La actriz, conocida por sus papeles en clásicos como Propuesta indecente, estuvo bajo los focos por su carrera, su historia de amor con Bruce Willis y, más tarde, su relación con Ashton Kutcher. Apareció en tapas de revistas y cientos de publicidades, entre ellas de reconocidas marcas de moda. Pero ese año, al llegar a los 50, estaba en un momento muy oscuro. Se había retirado por un tiempo de la actuación y vivía desorientada en una enorme mansión. No sabía para dónde ir. Ahora, en su nuevo libro, hace un viaje por su cruda infancia, los golpes de su adolescencia y sus encuentros con la droga. Pero, claro, todo empieza por su historia familiar.

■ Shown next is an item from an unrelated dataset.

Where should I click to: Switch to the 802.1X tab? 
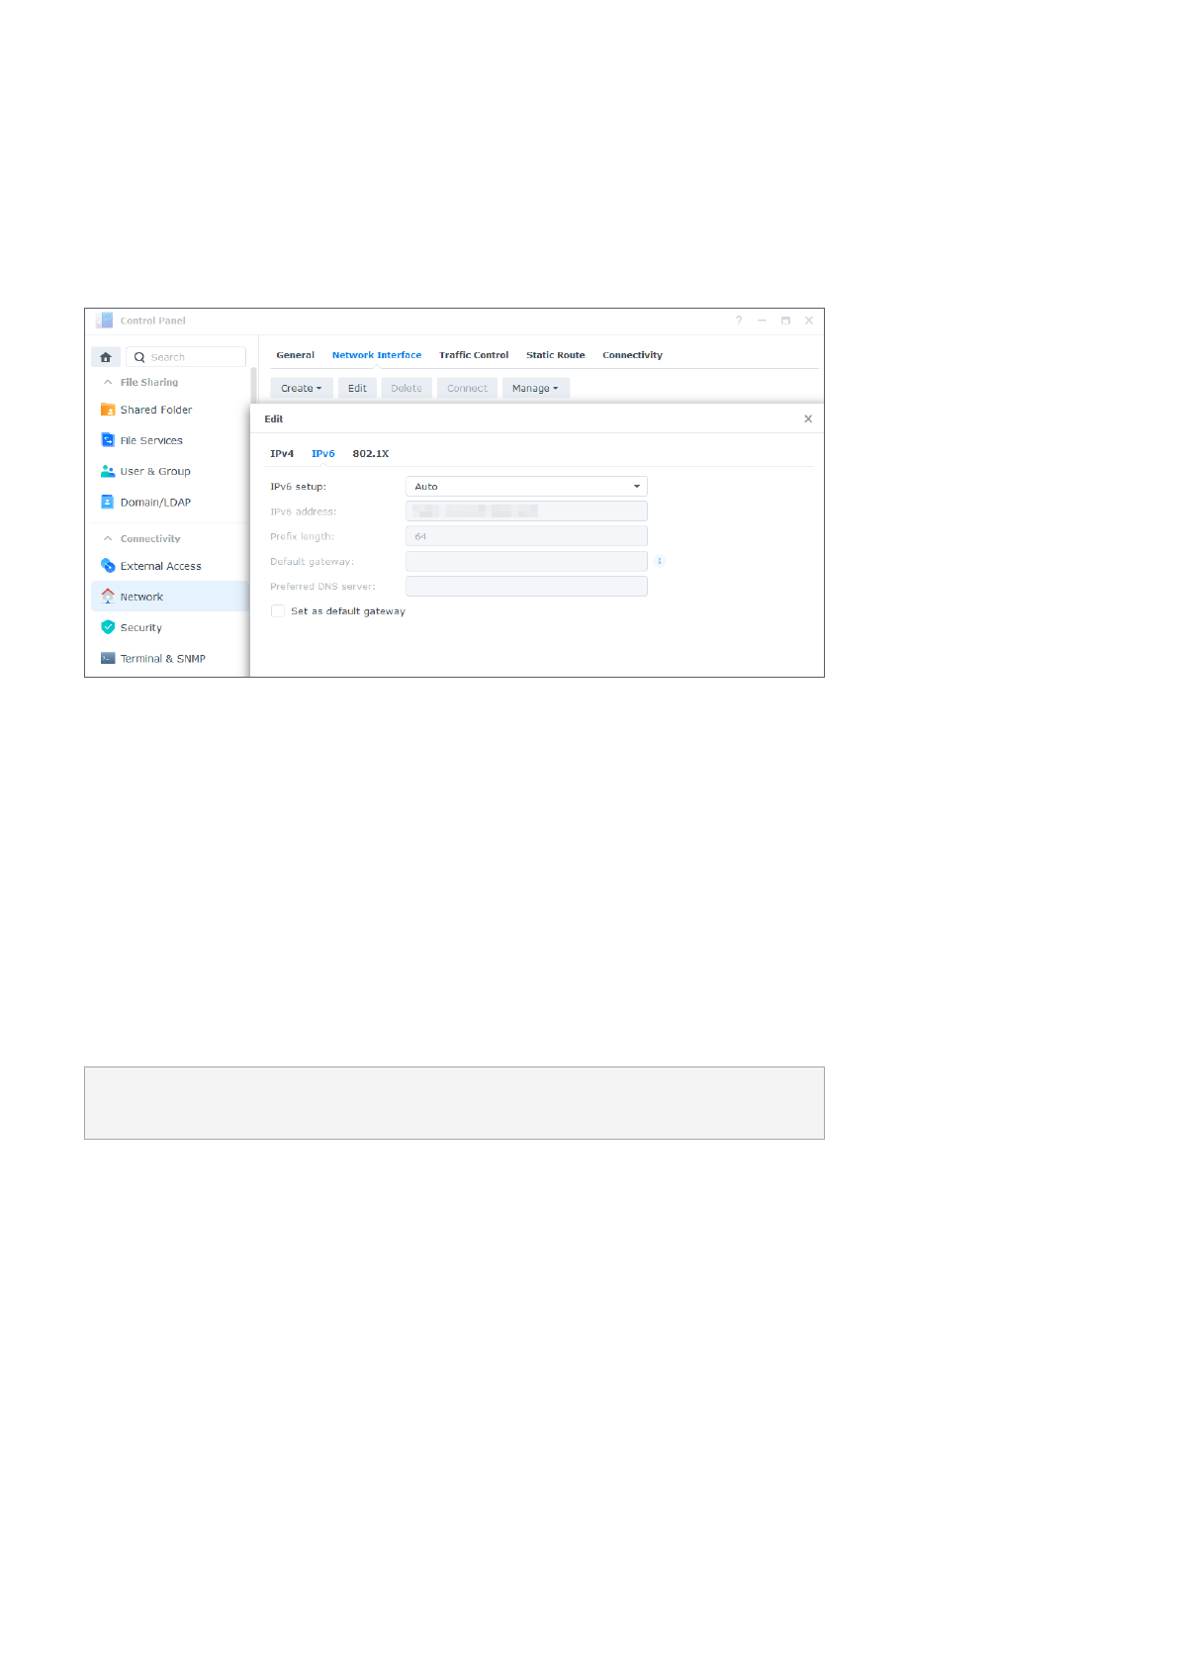[x=370, y=454]
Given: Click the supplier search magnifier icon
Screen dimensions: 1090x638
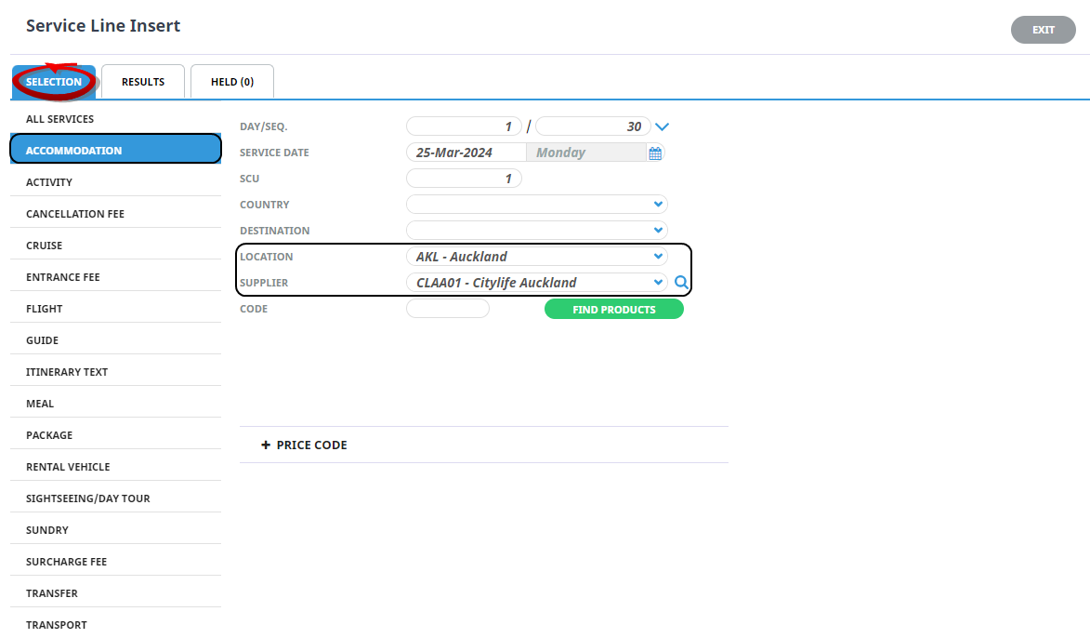Looking at the screenshot, I should (681, 283).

Actriz por necesidad. Antes de saltar a la fama por protagonizar películas como Ghost, Propuesta indecente o Acoso sexual, Demi Moore usaba herramientas de la actuación para camuflarse en su infancia. Cuando era pequeña se inventaba personajes para encajar en la escuela, en su casa y con sus padres. "Crecí actuando, interpretando roles para sobrevivir", cuenta. No tuvo una infancia fácil.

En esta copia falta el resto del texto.